• _WHAT YOU ARE ASKED TO DO_
Every record that follows should appear again in your answer, exactly the same.

[Dataset items]
.....
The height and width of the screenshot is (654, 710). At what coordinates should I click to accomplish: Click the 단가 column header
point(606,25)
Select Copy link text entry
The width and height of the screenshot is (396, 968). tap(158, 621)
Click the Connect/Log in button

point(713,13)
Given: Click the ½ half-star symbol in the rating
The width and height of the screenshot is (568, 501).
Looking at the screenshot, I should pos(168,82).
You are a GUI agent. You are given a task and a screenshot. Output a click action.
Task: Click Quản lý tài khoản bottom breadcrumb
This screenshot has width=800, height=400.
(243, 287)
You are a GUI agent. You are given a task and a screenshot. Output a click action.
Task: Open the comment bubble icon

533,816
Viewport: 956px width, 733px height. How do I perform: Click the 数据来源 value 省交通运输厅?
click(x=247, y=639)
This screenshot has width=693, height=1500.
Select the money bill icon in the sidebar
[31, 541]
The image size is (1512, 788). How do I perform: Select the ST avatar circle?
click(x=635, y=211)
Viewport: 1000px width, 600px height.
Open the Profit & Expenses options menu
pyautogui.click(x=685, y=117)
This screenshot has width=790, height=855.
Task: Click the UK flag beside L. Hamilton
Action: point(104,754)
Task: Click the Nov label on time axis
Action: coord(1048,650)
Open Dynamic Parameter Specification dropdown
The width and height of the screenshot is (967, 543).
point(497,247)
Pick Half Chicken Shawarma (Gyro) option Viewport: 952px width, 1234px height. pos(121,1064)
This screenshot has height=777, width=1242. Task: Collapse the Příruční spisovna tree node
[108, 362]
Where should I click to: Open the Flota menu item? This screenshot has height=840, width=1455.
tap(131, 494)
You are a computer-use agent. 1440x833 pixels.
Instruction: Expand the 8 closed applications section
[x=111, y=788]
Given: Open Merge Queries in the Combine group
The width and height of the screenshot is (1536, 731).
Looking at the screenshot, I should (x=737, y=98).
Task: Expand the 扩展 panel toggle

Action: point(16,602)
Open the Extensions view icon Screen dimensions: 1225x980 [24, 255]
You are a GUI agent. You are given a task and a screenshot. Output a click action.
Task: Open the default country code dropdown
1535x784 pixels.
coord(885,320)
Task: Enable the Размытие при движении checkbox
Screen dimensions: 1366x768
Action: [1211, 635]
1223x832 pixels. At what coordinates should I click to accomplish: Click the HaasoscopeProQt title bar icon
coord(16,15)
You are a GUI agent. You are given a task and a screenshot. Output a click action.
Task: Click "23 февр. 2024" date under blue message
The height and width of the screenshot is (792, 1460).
.....
• _ANSWER SPACE_
The height and width of the screenshot is (654, 710). At what coordinates should I click to accomplish: Click the 단가 column header
point(606,25)
Select Copy link text entry
The width and height of the screenshot is (396, 968). tap(158, 621)
Click the Connect/Log in button

point(713,13)
Given: Click the ½ half-star symbol in the rating
The width and height of the screenshot is (568, 501).
Looking at the screenshot, I should pos(168,82).
You are a GUI agent. You are given a task and a screenshot. Output a click action.
Task: Click Quản lý tài khoản bottom breadcrumb
This screenshot has width=800, height=400.
(243, 287)
You are a GUI agent. You are given a task and a screenshot. Output a click action.
Task: Open the comment bubble icon

533,816
Viewport: 956px width, 733px height. How do I perform: Click the 数据来源 value 省交通运输厅?
click(x=247, y=639)
This screenshot has width=693, height=1500.
Select the money bill icon in the sidebar
[31, 541]
The image size is (1512, 788). How do I perform: Select the ST avatar circle?
click(x=635, y=211)
Viewport: 1000px width, 600px height.
Open the Profit & Expenses options menu
pyautogui.click(x=685, y=117)
This screenshot has width=790, height=855.
Task: Click the UK flag beside L. Hamilton
Action: point(104,754)
Task: Click the Nov label on time axis
Action: coord(1048,650)
Open Dynamic Parameter Specification dropdown
The width and height of the screenshot is (967, 543).
point(497,247)
Pick Half Chicken Shawarma (Gyro) option Viewport: 952px width, 1234px height. pos(121,1064)
This screenshot has height=777, width=1242. Task: Collapse the Příruční spisovna tree node
[108, 362]
Where should I click to: Open the Flota menu item? This screenshot has height=840, width=1455.
tap(131, 494)
You are a computer-use agent. 1440x833 pixels.
Instruction: Expand the 8 closed applications section
[x=111, y=788]
Given: Open Merge Queries in the Combine group
The width and height of the screenshot is (1536, 731).
Looking at the screenshot, I should (x=737, y=98).
Task: Expand the 扩展 panel toggle

Action: point(16,602)
Open the Extensions view icon Screen dimensions: 1225x980 [24, 255]
You are a GUI agent. You are given a task and a screenshot. Output a click action.
Task: Open the default country code dropdown
1535x784 pixels.
coord(885,320)
Task: Enable the Размытие при движении checkbox
Screen dimensions: 1366x768
Action: [1211, 635]
1223x832 pixels. At what coordinates should I click to accomplish: Click the HaasoscopeProQt title bar icon
coord(16,15)
You are a GUI agent. You are given a task and a screenshot. Output a click action.
Task: Click "23 февр. 2024" date under blue message
The height and width of the screenshot is (792, 1460).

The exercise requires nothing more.